» PROVIDED PASSAGE:
- - -
I have a new DH67GD board (one of Intel's Sandy Bridge / Cougar Point
boards), and in a fit of masochism I decided to install Fedora 14 in
EFI mode.  I had two problems, both related to anaconda.  I'll deal
with the more straightforward issue first.

When installing to an EFI system (i.e. disk is GPT and the installer
was booted in EFI mode), anaconda installs grub to
/boot/efi/EFI/redhat/grub.efi and sets up an entry in efibootmgr to
point to it.  This interacts rather badly with my motherboard.  As far
as I can tell (note: this is deduced from limited experimentation),
when UEFI is enabled in my firmware, the actual boot order is:

1. Boot from *devices* in the order specified in firmware config.
(This has nothing at all to do with efibootmgr AFAICT.)  I'll get to
what "booting from a device" means below.
2. Boot from *disabled* devices in some order (I haven't tried to
figure out what order).
3. Boot from efibootmgr entries (presumably in order specified in efibootmgr).

Asking for the boot menu on startup overrides this order.

When booting from a device, my firmware seems to behave quite
differently depending on whether the device is removable.  For a hard
disk, the firmware will try to load /EFI/BOOT/BOOTX64.efi.  If that
fails, the firmware will try to boot from the MBR.  For a CD-ROM or
USB stick, the firmware will consider EFI boot and old-style BIOS boot
to be two different devices (and they will show separately in the boot
menu if the boot menu is shown).

The problem is that anaconda does not create /EFI/BOOT/BOOTX64.efi.
- - -
» WHAT TO WORK ON:
1: Answer these questions from the post about installing Fedora 14 in EFI mode:
(a) Where does anaconda install grub when installing to an EFI system?
(b) What file does the firmware try to load first when booting from a hard disk?
(c) What overrides the firmware's boot order?
2: Write the next part of the post about installing Fedora 14 in EFI mode, picking up after its final sentence.

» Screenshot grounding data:
- - -
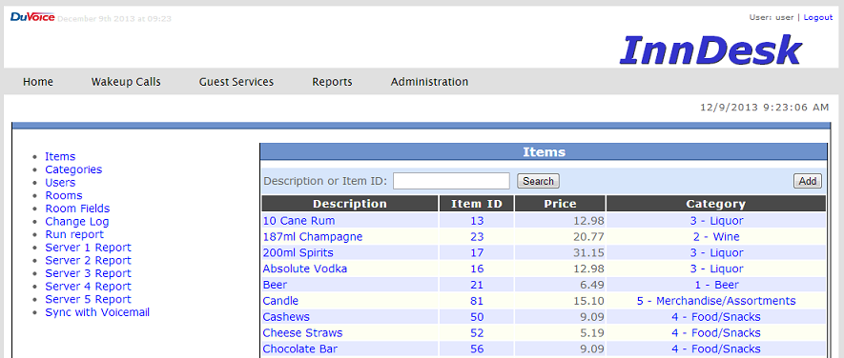Click the DuVoice logo
Screen dimensions: 844x358
coord(32,17)
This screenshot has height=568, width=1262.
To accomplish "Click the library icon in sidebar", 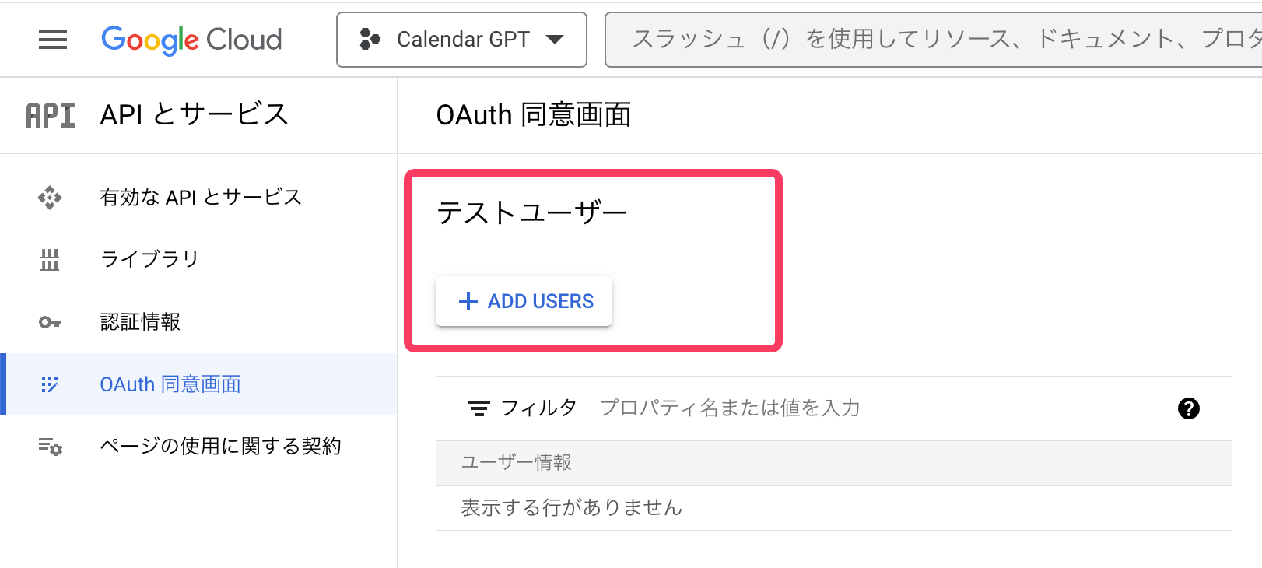I will click(50, 260).
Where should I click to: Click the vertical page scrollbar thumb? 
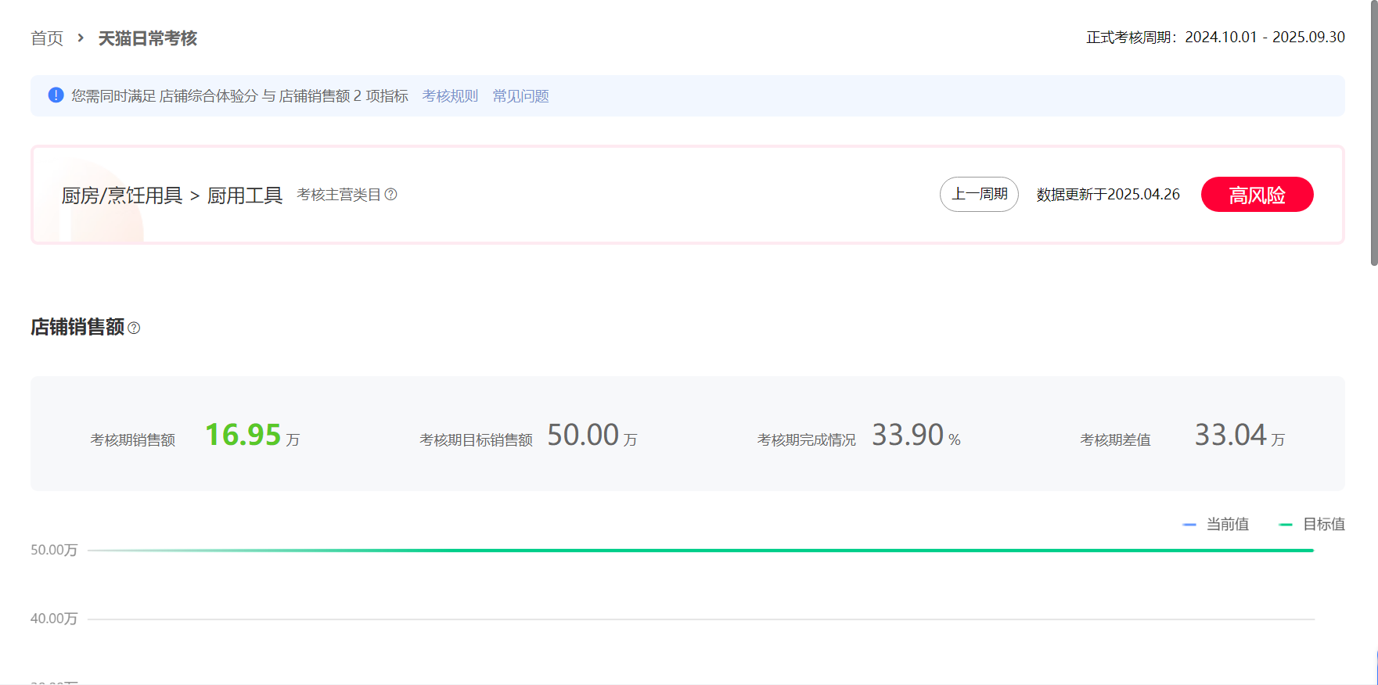click(1373, 133)
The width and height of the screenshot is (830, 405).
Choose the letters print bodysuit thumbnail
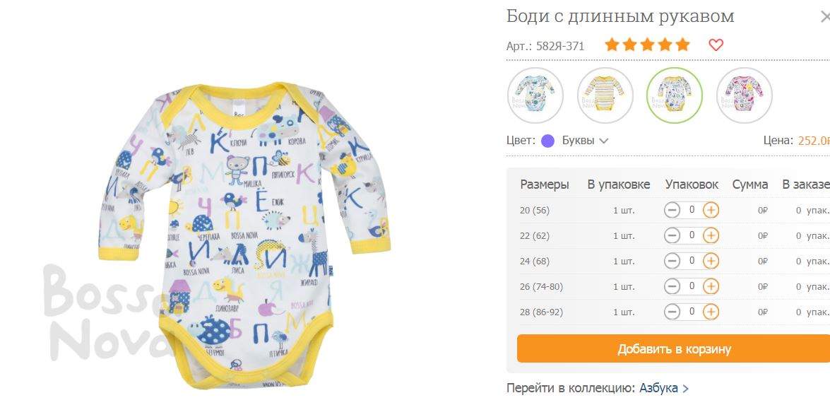(x=675, y=95)
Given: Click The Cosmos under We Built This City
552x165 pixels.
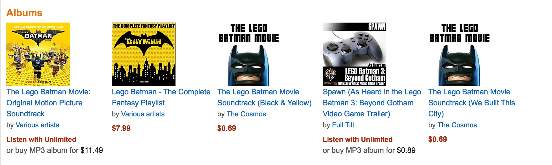Looking at the screenshot, I should pyautogui.click(x=457, y=125).
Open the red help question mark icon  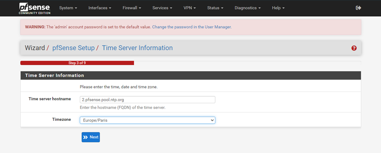point(354,48)
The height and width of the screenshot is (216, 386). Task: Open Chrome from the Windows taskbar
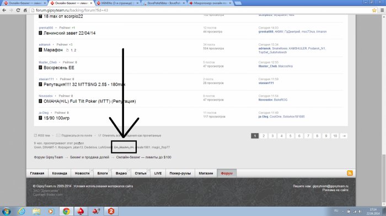pos(66,211)
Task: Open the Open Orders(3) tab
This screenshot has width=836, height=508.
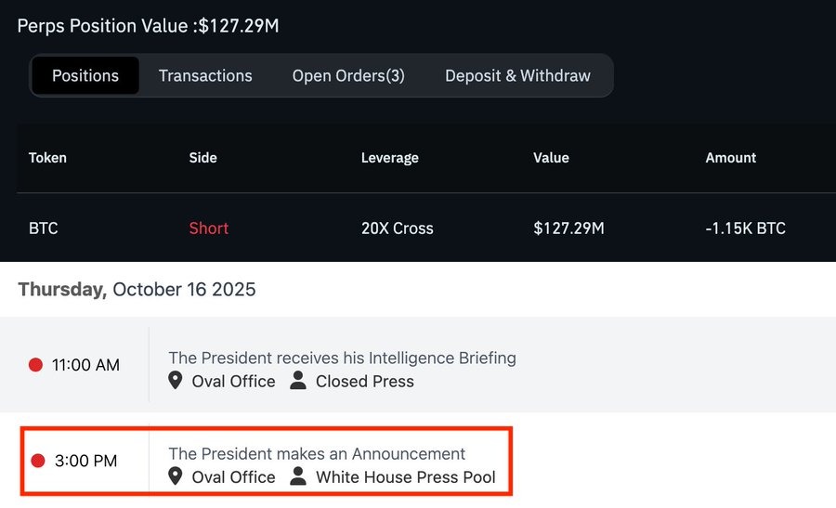Action: tap(348, 76)
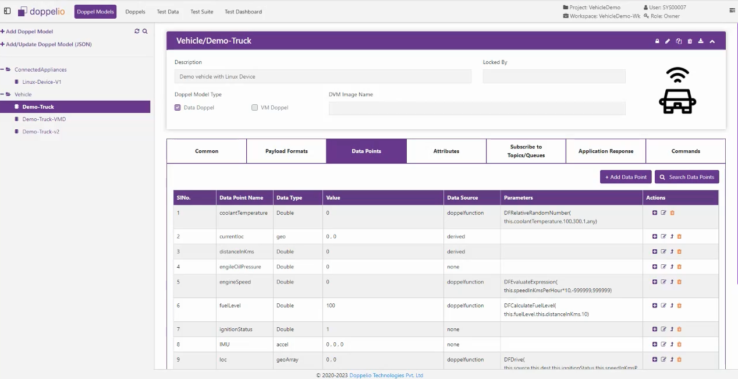The image size is (738, 379).
Task: Collapse the Vehicle/Demo-Truck panel with chevron
Action: click(712, 41)
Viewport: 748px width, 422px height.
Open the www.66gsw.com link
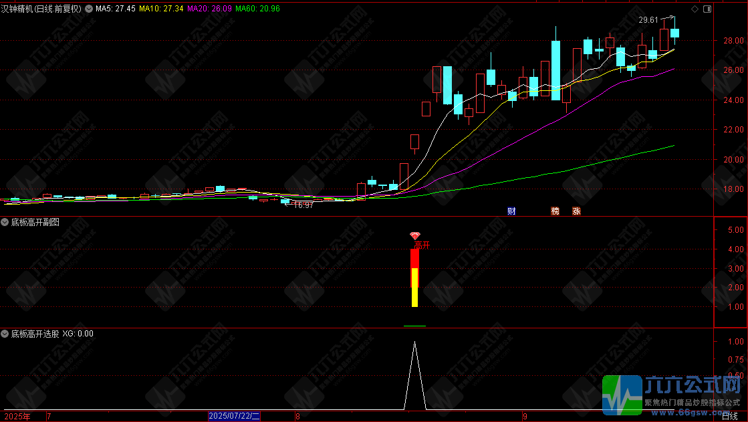pyautogui.click(x=692, y=413)
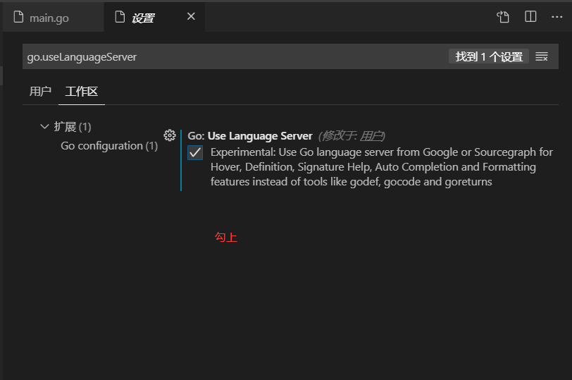Click the Experimental language server description text
Image resolution: width=572 pixels, height=380 pixels.
tap(382, 167)
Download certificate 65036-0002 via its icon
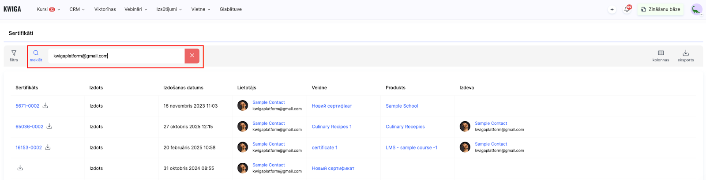706x180 pixels. tap(49, 126)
- - -
» ANSWERS FOR THE EXERCISE:
1:
(a) /boot/efi/EFI/redhat/grub.efi
(b) /EFI/BOOT/BOOTX64.efi
(c) Asking for the boot menu on startup.

2:
This means that EFI boot *from the hard disk* fails and the firmware
will fall back to all kinds of absurd options.  If there's an MBR boot
record (and there is one on my disk that doesn't actually boot
anything), then that gets loaded and the boot fails.  If there's a
CD-ROM in the drive that's bootable, the firmware will boot from it
*even if "boot from CD-ROM" is explicitly disabled*.  Finally, if none
of those appear bootable, then the firmware will fall back to the
efibootmgr-recorded option and boot successfully.  I've fixed it
locally by copying grub.efi to /EFI/BOOT/BOOTX64, which means that my
system reliably boots from the EFI grub on my disk.  Should anaconda
create that file?


--------------------

Second issue: If I booted the installer in BIOS (i.e. not EFI) mode or
if my hard disk is not GPT, how do I install in EFI mode?  Clearly EFI
should not be the default if I booted in BIOS mode, but what if I want
to override that (or change the disk over to GPT)?  In my case I
booted the installer in BIOS mode because my firmware interacted
poorly with F14's EFI live CD.  (F15 TC1 worked, but the installer was
so broken that I just gave up.)

I'd be happy to do some limited experimentation here to help out.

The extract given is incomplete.